**Task description**.
Go to the line containing "The image size is (852, 616)." below; retype it and all following lines exactly, and leave out the pictures.

**Collection entries**.
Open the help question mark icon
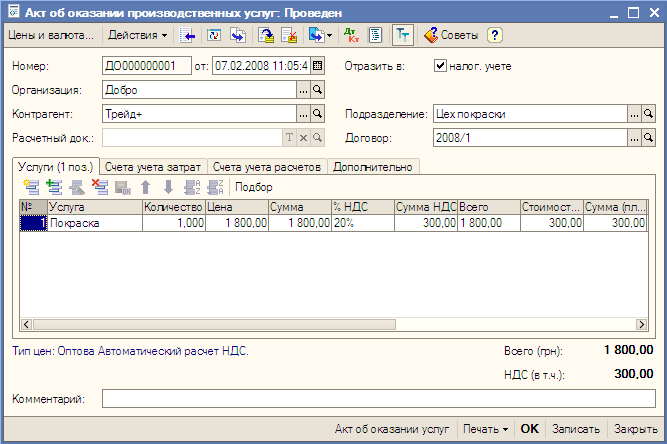The image size is (667, 444). tap(494, 35)
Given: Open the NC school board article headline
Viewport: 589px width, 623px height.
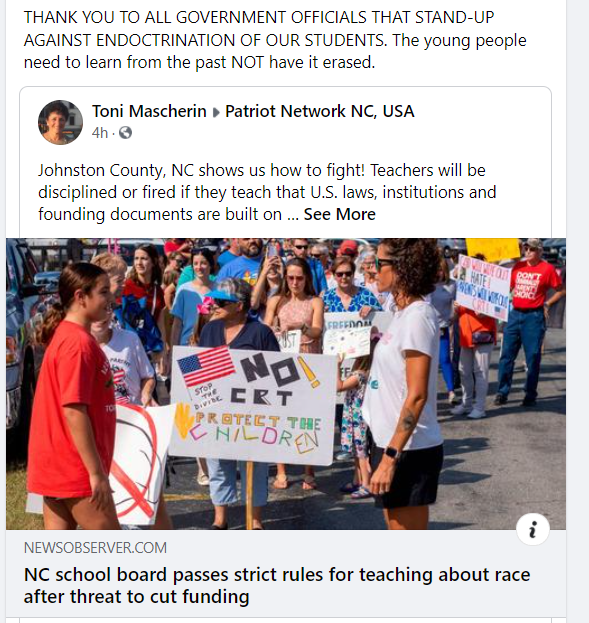Looking at the screenshot, I should [x=277, y=585].
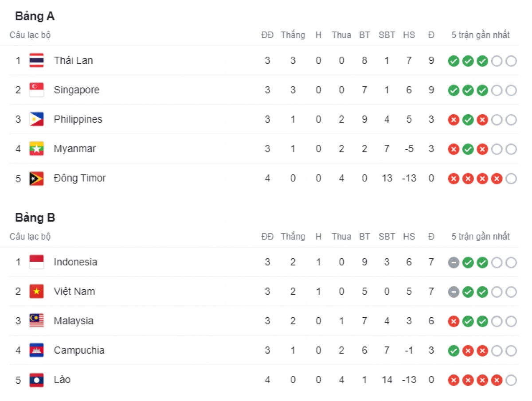Screen dimensions: 532x401
Task: Click Đông Timor's fourth red loss icon
Action: [x=497, y=179]
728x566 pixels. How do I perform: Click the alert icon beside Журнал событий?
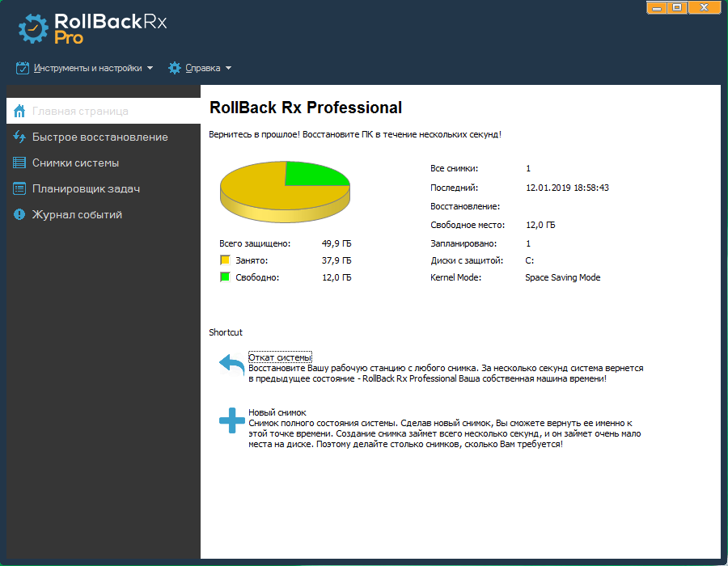click(18, 214)
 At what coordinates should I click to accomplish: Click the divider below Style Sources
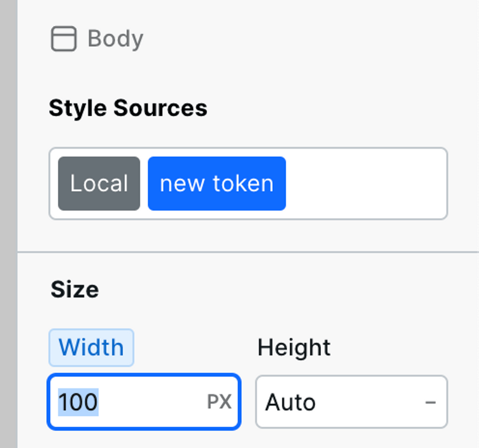pos(248,252)
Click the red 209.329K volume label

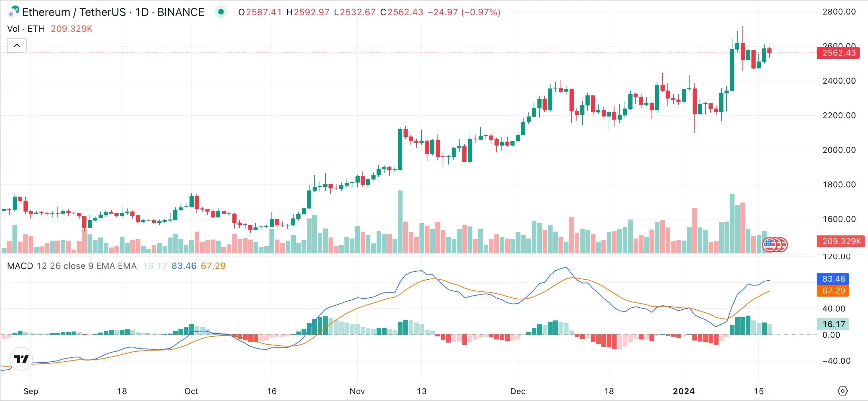pos(71,29)
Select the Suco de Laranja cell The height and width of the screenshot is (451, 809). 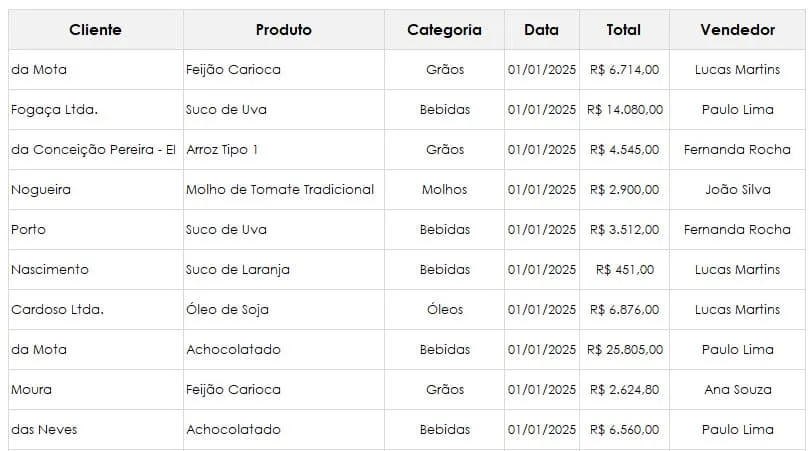click(x=284, y=269)
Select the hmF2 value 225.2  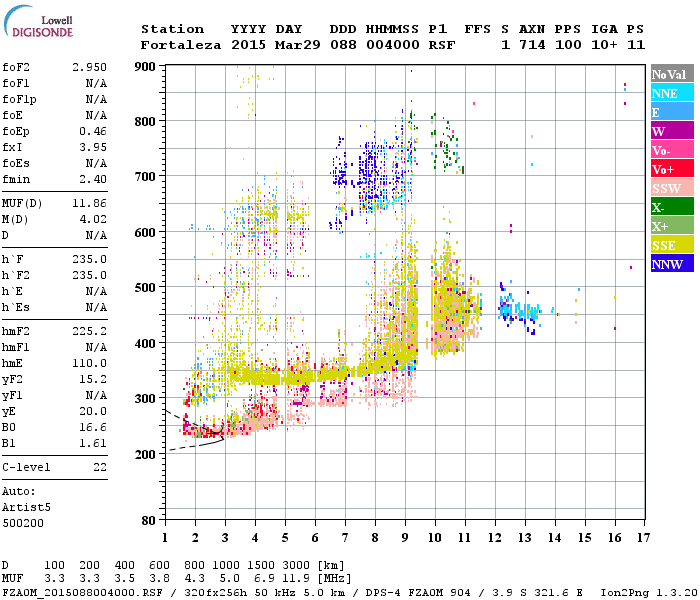89,329
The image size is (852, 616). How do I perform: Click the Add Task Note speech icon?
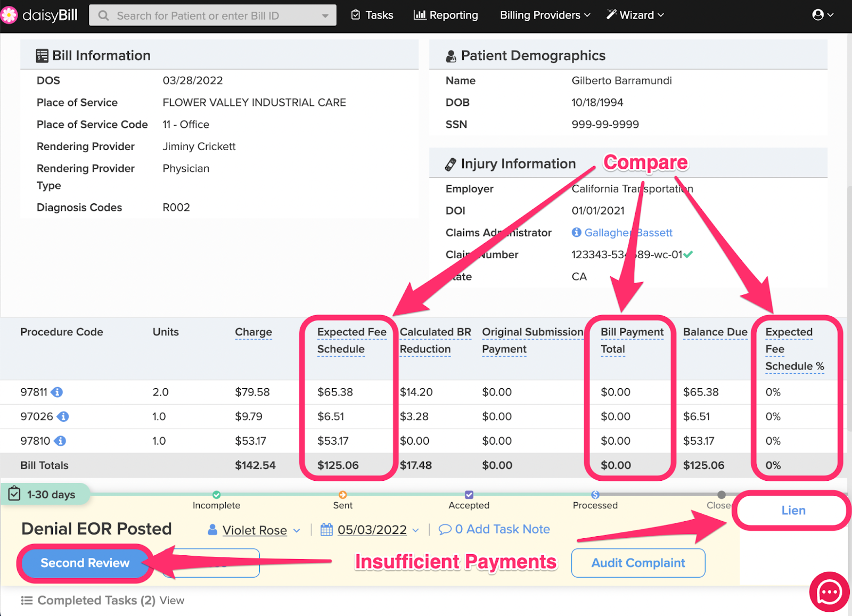pos(445,530)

**Problem solution**.
The image size is (852, 616). How do I perform: Click the Add Task Note speech icon?
pos(445,530)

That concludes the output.